Bulls were selected to provide independent Interbull evaluations for comparison with the more recent national evaluations from each country (i.e., the 2001 Interbull evaluation and the 2004 national evaluation were from completely different contributing daughters). Bulls included in analysis for each country had N04 evaluations, but did not have national data from that country included in E01 and U01. For simplicity, these are referred to as foreign bulls, and for the vast majority, the daughters included in N04 were from imported semen.
During 2002, Austrian data were incorporated into the German evaluations and data from the Flemish part of Belgium were incorporated into The Netherlands’ evaluations. To ensure the independence of daughters in 2001 and 2004 evaluations, bulls whose Austrian and Belgian daughters were included in the Interbull evaluations in May 2001 were considered to have had German and Dutch daughters, respectively. For example, a bull having Austrian but no German daughters in 2001 would still not be included in the German evaluation analysis, as the N04 evaluation would include the same Austrian daughters included in the Interbull 2001 evaluations.
Before November 2002, Holstein bulls used through imported semen needed to have at least 75 daughters in at least 50 herds to be included in the Interbull analysis. Since then, countries have been allowed more discretion. Although the requirements for mandatory inclusion increased to 150 daughters in 50 herds, bulls could be included with as few as 10 herds if the evaluations were considered official nationally (Interbull, 2002). Although some countries (New Zealand and the United States) do not distinguish between imported-semen and other bulls when determining official status of national evaluations, most impose higher requirements than for domestic bulls, or consider such national evaluations as unofficial regardless of local data (France). These provisions are based on concern that evaluations of foreign bulls might be biased due to prior selection, differential use of semen, or preferential treatment of daughters. Evaluations were included in N04 data regardless of officiality; however, the subset of bulls having official national evaluations in August 2004 was also studied. Note that this discussion regards the status of the national evaluation only, as submitted to Interbull, not the determination of whether the national or the Interbull evaluation is the official one following the Interbull processing.
Methods
Analyses were conducted separately for each country’s evaluations. Restricting the bulls to those with an N04 evaluation but without daughters from that country contributing to the E01 and U01 evaluations allowed comparison of E01 and U01 as predictors of a completely independent N04 (i.e., based on completely different daughters). Standard deviations (SD) of differences between E01 or U01 and N04 were calculated.

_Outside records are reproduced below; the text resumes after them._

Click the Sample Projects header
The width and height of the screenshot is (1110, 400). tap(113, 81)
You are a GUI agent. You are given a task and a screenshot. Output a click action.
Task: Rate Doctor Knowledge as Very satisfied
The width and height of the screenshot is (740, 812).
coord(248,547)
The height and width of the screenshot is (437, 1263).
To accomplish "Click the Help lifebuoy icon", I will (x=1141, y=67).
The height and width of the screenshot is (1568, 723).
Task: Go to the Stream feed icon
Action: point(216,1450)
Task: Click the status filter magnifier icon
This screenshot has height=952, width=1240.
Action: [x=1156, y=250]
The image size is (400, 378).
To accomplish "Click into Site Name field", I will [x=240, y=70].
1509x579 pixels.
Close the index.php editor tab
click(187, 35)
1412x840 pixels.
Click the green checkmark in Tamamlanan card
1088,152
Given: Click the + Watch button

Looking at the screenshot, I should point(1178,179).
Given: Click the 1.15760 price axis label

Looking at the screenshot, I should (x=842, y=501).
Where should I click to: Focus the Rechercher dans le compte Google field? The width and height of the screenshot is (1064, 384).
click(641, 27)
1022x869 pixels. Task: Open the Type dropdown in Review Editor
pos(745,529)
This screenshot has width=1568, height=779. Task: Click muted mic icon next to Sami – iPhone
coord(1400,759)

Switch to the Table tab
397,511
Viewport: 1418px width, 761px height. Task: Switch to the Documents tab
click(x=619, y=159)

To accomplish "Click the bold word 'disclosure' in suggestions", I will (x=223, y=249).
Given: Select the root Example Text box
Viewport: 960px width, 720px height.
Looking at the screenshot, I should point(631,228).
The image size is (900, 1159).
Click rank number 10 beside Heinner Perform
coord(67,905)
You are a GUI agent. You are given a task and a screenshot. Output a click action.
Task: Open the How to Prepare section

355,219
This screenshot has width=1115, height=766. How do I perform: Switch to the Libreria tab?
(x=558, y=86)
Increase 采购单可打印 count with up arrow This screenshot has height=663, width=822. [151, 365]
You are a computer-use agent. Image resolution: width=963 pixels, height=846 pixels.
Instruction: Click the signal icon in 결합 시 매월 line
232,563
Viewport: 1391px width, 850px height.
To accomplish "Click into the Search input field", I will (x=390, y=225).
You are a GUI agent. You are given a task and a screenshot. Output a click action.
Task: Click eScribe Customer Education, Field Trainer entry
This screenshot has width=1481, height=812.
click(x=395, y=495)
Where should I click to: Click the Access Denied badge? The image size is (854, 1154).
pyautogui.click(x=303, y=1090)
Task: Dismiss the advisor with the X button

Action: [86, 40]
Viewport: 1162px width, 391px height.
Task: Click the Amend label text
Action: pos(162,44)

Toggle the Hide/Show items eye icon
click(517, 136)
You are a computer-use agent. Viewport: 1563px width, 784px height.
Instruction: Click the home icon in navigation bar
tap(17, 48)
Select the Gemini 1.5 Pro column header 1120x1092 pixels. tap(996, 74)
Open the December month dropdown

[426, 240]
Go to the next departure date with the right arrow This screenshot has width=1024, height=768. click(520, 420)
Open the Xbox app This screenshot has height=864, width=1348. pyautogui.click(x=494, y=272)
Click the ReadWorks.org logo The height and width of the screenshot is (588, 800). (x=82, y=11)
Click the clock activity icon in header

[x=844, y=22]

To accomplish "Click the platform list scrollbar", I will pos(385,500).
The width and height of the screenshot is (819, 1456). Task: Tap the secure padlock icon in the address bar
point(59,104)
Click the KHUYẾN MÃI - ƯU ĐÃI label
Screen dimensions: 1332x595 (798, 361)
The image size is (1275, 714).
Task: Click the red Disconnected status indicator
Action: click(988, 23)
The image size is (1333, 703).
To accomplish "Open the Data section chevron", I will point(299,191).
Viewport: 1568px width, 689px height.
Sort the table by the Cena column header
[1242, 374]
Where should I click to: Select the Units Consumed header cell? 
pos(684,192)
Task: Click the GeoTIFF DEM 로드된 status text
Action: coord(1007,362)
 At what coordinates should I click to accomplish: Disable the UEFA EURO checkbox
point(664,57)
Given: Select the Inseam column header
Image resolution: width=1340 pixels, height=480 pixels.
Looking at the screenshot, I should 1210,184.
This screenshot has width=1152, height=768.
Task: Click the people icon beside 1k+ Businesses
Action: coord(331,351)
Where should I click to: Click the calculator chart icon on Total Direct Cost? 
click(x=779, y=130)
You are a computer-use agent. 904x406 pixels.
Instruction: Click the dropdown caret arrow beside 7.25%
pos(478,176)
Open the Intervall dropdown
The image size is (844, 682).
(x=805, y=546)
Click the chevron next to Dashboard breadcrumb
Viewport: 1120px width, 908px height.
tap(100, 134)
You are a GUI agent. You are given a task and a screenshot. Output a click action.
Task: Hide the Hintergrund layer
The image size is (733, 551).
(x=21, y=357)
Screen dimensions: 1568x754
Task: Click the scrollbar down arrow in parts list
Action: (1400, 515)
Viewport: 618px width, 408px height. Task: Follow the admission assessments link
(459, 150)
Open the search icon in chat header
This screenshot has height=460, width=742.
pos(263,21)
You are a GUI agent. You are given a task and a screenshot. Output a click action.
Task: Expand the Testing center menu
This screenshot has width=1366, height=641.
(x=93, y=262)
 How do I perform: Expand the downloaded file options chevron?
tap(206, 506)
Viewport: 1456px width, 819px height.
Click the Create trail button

Pearson product-moment correlations (SAS Institute, 2003) were computed for E01 and U01 with N04 to provide an indication of whether estimated genetic correlations by country pair or the assumption of unity correlations most correctly ranked bulls relative to the national evaluation in 2004. Although correlations reflect ranking, SD of differences measure how close the prediction is to the actual EBV for local daughters. Thus, high correlations between subsequent evaluations for a subset of bulls (i.e., bulls rank the same within the subset) do not necessarily show high accuracy of the evaluations relative to the larger national population. Consideration of both criteria is needed to assess the quality of international predictions for future EBV. Besides the product-moment correlations, which measure agreement in proportional ranking, Lin’s concordance coefficients (Lin, 1989), which also consider changes in mean values, were also computed (R Development Core Team, 2004).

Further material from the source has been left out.